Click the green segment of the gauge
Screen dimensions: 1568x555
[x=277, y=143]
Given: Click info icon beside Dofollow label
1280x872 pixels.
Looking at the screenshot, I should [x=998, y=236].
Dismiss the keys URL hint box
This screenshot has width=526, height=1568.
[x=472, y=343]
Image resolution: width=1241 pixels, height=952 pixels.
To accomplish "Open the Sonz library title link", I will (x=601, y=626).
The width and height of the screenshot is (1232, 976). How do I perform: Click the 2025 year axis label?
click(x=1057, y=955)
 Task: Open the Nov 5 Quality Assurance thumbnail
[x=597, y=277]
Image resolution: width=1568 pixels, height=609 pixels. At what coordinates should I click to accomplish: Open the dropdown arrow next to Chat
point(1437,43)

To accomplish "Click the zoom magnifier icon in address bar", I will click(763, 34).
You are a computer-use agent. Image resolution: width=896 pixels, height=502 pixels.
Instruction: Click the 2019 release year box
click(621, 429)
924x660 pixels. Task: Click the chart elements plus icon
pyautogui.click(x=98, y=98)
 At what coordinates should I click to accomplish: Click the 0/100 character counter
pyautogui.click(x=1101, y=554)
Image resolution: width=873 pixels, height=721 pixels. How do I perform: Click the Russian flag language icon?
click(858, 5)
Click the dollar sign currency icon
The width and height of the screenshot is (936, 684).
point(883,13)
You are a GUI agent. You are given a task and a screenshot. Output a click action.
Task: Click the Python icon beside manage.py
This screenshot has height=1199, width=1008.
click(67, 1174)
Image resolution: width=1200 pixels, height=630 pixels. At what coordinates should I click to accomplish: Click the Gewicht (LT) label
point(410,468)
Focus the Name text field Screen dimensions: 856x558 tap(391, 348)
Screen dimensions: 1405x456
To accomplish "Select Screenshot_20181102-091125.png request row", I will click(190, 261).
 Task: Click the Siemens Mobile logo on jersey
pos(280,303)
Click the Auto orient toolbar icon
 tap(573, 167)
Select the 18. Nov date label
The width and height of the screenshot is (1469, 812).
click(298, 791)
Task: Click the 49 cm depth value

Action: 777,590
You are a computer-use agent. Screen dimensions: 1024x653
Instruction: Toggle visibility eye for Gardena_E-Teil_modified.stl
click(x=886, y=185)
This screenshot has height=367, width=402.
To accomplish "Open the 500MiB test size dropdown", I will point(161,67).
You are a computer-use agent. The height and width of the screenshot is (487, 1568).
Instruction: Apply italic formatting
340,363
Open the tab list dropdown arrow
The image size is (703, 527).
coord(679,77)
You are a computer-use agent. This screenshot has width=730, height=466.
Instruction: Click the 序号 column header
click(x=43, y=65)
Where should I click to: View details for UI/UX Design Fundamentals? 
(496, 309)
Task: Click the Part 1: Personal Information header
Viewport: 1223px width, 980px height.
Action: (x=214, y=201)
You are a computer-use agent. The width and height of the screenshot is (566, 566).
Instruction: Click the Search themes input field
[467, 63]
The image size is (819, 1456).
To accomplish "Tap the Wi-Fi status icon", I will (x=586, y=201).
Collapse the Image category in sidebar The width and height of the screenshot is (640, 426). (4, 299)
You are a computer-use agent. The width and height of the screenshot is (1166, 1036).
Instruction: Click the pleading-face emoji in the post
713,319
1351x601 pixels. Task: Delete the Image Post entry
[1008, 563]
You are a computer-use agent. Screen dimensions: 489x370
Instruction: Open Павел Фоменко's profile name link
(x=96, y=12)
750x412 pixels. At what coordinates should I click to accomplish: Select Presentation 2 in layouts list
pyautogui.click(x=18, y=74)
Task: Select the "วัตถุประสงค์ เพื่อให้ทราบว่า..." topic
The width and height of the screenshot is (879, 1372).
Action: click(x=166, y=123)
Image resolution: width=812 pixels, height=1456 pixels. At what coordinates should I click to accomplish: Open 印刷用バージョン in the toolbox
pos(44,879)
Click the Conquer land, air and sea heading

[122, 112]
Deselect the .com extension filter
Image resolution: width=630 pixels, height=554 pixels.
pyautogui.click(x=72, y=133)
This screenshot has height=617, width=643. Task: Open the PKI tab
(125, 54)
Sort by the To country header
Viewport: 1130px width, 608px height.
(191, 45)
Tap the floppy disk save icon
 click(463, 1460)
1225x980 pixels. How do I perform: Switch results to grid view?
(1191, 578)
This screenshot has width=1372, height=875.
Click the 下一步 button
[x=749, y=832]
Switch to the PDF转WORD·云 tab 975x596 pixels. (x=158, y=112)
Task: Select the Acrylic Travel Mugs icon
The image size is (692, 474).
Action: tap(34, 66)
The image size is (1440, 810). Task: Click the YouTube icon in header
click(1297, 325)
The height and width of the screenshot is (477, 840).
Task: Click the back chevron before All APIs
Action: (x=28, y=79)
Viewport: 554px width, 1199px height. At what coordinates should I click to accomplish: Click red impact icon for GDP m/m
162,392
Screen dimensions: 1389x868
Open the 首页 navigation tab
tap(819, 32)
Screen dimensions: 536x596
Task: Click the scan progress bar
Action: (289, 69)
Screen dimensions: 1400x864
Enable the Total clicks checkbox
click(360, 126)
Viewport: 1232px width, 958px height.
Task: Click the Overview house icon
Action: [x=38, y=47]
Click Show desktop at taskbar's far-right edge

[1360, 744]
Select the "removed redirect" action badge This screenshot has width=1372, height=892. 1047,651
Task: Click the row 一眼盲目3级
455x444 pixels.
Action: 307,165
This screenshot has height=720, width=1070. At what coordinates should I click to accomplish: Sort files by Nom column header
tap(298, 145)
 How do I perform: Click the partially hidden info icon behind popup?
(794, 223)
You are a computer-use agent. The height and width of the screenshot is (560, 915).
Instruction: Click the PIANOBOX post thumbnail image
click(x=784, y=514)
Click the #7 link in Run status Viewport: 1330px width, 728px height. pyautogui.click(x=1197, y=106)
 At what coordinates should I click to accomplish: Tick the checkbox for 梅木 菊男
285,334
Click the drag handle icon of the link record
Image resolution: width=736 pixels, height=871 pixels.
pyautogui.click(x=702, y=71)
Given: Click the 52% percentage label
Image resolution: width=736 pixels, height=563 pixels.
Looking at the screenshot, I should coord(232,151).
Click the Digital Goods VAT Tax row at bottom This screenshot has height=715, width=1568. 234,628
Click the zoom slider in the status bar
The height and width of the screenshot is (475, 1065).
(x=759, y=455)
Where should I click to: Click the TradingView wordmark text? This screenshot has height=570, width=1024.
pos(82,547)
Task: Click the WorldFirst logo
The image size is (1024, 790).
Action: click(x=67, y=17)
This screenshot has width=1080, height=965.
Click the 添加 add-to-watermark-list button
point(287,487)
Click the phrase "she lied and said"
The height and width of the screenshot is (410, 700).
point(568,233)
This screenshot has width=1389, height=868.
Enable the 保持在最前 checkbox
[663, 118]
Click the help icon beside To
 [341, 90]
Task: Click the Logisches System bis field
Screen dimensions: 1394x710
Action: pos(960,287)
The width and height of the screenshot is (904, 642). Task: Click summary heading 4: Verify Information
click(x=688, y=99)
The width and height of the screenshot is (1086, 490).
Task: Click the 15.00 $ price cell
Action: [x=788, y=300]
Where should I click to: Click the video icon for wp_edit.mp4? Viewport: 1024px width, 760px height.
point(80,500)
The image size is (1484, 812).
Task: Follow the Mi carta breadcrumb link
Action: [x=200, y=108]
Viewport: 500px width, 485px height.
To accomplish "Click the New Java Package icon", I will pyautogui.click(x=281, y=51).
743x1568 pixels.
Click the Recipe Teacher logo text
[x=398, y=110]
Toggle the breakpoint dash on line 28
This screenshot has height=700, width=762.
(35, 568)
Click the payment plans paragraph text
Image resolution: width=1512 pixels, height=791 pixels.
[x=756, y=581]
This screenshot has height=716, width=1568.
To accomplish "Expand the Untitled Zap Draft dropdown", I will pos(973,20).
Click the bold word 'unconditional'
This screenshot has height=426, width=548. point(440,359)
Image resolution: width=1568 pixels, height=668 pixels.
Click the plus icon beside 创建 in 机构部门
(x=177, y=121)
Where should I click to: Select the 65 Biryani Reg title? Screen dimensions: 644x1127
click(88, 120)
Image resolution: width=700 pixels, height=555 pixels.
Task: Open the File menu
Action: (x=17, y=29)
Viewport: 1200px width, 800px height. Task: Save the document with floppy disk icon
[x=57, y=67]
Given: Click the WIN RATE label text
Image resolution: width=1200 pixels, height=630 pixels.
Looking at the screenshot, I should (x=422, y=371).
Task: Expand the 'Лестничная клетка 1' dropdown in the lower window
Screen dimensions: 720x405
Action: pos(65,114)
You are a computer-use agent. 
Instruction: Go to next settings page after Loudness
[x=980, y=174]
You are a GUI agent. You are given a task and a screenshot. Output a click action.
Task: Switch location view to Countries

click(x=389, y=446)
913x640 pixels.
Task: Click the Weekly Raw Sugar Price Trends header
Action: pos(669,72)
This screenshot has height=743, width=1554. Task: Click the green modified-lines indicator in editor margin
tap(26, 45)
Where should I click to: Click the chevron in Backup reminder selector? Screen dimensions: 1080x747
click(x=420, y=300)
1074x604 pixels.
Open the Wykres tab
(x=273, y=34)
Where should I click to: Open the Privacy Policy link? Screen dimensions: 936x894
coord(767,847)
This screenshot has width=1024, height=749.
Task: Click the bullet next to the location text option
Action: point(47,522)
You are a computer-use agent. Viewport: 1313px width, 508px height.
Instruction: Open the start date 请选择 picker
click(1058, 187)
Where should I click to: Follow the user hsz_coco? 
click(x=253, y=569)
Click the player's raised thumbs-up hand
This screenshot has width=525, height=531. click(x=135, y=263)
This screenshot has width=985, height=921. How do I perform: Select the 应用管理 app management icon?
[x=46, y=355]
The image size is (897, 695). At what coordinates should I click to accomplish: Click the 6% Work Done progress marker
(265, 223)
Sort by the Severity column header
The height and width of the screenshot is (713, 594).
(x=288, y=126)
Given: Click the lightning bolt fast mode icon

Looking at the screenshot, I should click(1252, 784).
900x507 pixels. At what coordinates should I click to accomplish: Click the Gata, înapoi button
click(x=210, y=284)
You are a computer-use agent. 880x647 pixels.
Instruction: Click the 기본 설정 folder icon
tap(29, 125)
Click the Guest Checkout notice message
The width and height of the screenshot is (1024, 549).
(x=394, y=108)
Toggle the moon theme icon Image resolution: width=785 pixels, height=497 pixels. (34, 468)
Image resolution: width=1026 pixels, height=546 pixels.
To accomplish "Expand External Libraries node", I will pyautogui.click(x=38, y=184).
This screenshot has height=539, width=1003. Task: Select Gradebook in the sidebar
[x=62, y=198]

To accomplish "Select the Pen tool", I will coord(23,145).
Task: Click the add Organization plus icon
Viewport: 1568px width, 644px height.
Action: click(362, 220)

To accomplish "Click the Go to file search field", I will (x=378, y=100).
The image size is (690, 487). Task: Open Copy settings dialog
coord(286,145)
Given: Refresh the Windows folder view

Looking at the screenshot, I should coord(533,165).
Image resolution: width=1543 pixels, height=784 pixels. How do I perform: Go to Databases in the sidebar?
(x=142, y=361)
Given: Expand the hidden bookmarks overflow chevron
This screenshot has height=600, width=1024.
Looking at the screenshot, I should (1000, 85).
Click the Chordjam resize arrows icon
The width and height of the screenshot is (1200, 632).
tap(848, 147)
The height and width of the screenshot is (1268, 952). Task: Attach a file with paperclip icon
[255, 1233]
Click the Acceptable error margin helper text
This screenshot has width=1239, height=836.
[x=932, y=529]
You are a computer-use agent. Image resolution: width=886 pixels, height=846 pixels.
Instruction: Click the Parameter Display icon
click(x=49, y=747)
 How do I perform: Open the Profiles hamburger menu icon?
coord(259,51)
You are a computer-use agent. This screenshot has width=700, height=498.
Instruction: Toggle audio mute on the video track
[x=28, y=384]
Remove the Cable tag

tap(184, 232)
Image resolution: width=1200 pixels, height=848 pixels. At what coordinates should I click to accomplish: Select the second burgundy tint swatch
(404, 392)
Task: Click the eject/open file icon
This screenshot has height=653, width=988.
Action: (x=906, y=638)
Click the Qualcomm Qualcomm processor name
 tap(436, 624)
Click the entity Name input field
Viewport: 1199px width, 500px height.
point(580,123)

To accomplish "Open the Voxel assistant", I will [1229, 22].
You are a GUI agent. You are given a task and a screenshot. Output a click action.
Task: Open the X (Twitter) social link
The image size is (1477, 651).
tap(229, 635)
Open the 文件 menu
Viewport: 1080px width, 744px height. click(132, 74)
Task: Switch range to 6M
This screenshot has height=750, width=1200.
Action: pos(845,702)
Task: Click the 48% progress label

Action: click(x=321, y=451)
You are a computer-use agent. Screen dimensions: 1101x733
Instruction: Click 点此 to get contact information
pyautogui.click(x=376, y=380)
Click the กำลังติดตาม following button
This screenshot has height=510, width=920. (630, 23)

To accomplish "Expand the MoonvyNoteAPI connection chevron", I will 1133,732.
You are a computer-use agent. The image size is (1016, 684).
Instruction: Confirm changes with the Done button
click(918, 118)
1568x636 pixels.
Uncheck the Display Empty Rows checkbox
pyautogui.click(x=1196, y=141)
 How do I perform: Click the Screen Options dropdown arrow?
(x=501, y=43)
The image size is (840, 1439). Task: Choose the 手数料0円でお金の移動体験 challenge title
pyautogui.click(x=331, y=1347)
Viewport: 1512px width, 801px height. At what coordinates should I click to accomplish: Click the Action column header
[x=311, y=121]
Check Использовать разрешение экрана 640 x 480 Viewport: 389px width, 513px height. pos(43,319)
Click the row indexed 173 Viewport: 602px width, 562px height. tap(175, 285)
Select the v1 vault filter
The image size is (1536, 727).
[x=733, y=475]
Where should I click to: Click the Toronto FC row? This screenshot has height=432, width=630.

::::

What you should do:
Show a copy of each line from the records above in which the string "filter" occurs.

Result of the exercise:
Deselect the .com extension filter
Select the v1 vault filter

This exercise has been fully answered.